§ How to complete this task
Copy exactly the lines of the records below, and only those lines, beginning with the line that contains "is (800, 368)." and ending with the line that contains "The width and height of the screenshot is (1024, 512).".

§ Data listing

-------

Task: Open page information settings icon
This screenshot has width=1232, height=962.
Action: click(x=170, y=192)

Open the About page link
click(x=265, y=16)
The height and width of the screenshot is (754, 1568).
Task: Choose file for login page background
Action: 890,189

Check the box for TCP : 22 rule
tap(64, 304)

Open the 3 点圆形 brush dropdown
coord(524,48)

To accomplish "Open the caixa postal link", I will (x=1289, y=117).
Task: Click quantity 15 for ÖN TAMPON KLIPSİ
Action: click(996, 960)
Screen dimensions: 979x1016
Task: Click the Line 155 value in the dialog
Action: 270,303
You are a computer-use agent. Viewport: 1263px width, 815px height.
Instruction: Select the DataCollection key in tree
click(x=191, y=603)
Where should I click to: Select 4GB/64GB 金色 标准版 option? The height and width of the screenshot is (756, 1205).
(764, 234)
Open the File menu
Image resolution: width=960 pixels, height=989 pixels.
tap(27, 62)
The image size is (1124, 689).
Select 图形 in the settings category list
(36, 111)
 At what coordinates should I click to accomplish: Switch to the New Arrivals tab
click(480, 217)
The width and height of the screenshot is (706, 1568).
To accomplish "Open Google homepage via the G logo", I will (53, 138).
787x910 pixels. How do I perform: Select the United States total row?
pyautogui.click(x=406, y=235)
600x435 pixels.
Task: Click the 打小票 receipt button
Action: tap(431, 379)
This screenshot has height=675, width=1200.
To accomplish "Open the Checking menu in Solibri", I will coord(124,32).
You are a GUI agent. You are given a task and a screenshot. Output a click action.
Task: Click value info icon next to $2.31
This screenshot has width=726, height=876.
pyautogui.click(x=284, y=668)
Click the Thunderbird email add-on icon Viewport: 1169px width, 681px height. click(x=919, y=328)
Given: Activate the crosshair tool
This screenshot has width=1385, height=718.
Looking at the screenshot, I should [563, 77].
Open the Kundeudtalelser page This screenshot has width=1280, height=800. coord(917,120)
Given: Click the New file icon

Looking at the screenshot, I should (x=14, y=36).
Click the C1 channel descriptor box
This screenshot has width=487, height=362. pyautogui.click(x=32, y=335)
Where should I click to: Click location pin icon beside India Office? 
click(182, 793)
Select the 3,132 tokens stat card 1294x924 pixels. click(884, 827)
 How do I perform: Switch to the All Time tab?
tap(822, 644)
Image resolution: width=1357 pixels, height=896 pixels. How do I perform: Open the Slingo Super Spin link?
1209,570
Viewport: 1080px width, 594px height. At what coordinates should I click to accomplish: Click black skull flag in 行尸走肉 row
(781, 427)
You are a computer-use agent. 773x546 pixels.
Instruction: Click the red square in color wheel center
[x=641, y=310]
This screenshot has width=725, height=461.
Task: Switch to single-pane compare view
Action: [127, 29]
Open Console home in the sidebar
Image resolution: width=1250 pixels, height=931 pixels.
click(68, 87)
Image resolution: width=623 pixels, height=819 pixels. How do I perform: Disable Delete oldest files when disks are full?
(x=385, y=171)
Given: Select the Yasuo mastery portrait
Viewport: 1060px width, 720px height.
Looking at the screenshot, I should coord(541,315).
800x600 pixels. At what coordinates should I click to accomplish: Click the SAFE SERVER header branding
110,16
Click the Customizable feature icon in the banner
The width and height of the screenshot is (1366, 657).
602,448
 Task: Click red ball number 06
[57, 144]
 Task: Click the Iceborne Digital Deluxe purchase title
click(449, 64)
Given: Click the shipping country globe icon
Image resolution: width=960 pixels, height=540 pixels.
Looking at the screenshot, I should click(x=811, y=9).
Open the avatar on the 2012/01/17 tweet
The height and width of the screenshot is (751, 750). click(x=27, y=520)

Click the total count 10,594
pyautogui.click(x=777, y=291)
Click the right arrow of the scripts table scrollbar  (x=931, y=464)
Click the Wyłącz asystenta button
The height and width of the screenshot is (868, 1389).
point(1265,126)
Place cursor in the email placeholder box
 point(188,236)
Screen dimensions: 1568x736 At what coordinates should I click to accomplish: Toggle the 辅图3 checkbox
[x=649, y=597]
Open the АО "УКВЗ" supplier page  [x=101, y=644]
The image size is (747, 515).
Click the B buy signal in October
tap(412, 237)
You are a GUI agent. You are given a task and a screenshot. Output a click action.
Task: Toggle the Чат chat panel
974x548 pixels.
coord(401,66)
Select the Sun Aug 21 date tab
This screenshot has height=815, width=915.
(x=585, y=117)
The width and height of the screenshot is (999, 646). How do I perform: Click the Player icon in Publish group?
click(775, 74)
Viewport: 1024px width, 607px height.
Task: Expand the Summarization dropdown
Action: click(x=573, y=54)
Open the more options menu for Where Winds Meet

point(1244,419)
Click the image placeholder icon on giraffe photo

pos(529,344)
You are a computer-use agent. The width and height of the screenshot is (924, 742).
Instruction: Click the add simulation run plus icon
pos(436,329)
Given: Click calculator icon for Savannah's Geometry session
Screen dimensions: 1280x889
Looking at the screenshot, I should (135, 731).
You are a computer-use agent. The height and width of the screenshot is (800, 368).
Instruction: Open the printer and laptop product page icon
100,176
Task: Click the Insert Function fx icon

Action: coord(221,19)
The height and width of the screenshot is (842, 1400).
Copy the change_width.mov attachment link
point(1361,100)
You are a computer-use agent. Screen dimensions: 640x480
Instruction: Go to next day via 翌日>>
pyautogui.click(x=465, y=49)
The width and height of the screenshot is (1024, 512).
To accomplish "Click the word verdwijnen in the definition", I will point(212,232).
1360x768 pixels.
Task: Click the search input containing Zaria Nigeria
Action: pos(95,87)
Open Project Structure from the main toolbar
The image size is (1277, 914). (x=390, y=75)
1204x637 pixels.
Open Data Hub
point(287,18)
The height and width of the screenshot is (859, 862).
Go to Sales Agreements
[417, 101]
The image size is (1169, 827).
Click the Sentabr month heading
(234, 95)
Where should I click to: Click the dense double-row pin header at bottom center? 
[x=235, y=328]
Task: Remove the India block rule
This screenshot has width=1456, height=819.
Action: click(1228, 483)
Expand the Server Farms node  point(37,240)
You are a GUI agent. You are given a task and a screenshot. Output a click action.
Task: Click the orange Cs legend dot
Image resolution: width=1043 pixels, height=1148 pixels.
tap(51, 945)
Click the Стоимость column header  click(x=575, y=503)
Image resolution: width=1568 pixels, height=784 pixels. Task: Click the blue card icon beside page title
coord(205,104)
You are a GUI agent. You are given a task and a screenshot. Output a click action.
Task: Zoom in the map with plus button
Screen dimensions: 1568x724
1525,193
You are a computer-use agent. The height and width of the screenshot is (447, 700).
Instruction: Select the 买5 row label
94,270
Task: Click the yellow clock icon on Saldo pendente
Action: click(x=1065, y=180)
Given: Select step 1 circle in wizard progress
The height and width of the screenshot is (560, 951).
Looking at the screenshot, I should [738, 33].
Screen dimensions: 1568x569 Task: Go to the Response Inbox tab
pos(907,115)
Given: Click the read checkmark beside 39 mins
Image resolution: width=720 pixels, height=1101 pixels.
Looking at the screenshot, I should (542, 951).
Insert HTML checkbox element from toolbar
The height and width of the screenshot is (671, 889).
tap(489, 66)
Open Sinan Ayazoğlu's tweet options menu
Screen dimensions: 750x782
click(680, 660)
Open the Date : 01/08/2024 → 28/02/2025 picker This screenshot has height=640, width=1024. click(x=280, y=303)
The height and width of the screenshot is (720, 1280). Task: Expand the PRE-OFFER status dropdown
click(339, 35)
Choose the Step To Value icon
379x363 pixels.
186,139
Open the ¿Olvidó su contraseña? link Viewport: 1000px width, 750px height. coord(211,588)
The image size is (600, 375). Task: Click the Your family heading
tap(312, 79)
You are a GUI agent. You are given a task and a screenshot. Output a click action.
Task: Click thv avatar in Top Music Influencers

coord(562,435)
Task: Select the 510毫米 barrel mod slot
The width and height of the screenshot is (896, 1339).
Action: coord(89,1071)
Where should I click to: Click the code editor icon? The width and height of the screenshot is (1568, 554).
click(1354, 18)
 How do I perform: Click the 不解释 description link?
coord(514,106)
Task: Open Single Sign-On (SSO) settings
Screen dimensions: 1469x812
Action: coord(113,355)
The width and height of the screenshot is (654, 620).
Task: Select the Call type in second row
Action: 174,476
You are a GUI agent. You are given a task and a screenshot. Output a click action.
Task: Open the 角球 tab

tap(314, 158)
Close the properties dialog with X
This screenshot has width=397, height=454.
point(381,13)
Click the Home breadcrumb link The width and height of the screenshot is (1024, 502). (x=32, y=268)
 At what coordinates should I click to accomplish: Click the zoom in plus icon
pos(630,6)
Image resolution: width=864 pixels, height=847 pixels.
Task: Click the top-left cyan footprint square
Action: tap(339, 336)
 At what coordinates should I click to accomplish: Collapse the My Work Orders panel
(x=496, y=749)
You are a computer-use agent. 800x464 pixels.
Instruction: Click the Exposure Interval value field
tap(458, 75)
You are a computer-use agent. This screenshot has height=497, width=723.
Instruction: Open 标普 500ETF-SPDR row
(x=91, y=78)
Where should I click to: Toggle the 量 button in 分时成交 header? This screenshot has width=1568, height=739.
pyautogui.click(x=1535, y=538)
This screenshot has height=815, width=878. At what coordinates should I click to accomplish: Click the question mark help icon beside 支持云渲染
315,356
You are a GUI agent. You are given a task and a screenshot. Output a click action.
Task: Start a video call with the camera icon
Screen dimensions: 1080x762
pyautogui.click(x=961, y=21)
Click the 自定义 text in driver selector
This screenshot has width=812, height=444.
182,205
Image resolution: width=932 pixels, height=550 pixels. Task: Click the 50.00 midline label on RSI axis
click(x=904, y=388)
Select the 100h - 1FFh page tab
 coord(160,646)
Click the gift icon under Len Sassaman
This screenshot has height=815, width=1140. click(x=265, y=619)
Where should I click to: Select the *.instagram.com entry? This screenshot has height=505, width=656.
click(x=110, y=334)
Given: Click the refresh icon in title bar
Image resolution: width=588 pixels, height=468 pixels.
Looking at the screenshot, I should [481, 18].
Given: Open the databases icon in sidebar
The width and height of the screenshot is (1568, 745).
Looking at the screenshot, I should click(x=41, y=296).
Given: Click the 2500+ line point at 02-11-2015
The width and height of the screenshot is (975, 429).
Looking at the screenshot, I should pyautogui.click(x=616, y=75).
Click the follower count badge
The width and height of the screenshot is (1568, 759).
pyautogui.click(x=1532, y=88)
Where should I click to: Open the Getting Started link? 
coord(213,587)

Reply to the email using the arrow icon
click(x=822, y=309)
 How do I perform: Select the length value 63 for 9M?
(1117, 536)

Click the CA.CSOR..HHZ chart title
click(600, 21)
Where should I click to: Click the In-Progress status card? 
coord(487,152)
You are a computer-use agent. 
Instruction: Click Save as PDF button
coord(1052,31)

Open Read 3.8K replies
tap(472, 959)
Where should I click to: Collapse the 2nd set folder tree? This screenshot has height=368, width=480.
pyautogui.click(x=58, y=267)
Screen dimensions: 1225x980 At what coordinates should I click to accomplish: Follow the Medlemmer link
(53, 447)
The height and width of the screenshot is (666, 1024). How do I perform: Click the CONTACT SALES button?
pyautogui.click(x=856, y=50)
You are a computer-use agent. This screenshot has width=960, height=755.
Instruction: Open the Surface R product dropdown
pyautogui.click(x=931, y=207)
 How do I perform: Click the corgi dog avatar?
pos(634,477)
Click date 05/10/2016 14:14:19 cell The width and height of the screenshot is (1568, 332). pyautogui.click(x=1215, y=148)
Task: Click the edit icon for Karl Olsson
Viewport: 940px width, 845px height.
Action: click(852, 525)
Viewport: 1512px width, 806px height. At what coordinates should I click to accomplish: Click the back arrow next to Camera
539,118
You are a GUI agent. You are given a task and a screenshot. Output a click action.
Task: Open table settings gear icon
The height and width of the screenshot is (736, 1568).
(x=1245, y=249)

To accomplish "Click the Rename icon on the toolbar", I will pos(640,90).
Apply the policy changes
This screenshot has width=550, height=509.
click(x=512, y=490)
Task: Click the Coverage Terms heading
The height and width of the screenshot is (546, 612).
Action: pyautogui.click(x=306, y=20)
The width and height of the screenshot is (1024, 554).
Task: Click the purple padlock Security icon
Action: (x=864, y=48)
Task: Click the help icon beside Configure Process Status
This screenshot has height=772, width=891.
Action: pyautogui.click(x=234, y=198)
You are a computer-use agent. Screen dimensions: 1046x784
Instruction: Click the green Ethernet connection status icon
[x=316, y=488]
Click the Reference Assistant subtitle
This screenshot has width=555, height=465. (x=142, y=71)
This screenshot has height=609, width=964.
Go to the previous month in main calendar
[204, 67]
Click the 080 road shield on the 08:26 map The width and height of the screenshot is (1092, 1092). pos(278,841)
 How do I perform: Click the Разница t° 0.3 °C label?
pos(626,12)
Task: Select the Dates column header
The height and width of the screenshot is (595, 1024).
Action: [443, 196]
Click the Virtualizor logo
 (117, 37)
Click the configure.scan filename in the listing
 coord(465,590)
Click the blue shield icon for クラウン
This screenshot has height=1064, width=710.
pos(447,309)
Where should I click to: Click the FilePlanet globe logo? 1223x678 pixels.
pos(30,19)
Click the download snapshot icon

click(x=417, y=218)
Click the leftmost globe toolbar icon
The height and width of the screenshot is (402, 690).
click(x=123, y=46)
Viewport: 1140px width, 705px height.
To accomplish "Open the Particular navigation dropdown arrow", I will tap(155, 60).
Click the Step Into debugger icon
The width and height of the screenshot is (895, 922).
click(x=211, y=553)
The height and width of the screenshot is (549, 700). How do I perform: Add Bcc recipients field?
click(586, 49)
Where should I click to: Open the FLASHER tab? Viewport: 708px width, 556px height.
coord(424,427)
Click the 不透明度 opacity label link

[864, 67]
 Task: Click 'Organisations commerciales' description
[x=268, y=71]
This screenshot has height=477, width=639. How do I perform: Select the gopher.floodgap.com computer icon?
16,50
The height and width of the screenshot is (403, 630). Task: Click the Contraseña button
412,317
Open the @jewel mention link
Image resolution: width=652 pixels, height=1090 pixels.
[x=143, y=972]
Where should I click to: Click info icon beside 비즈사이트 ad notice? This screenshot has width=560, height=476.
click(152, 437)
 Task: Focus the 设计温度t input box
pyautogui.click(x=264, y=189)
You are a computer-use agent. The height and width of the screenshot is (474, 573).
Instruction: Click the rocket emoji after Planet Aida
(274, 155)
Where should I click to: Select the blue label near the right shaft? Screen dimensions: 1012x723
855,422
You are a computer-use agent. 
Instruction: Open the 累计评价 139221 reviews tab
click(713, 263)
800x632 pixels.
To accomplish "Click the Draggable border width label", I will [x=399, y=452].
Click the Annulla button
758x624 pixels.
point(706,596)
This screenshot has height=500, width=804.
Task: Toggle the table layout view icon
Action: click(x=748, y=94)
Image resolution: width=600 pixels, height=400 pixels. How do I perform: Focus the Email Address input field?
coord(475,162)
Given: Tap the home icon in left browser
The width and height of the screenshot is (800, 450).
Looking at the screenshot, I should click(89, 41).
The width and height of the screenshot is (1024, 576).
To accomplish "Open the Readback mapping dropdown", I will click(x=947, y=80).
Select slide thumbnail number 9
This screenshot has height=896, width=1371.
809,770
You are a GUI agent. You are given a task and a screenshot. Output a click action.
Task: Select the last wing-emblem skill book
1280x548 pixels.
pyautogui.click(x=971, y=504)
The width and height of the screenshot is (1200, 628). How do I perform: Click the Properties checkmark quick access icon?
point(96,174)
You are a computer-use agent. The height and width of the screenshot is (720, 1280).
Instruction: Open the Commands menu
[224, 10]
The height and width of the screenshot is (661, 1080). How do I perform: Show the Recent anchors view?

-------

§ Exercise output
You are a computer-use agent. The height and width of the screenshot is (800, 368).
Instruction: Open the printer and laptop product page icon
100,176
Task: Click the Insert Function fx icon

Action: coord(221,19)
The height and width of the screenshot is (842, 1400).
Copy the change_width.mov attachment link
point(1361,100)
You are a computer-use agent. Screen dimensions: 640x480
Instruction: Go to next day via 翌日>>
pyautogui.click(x=465, y=49)
The width and height of the screenshot is (1024, 512).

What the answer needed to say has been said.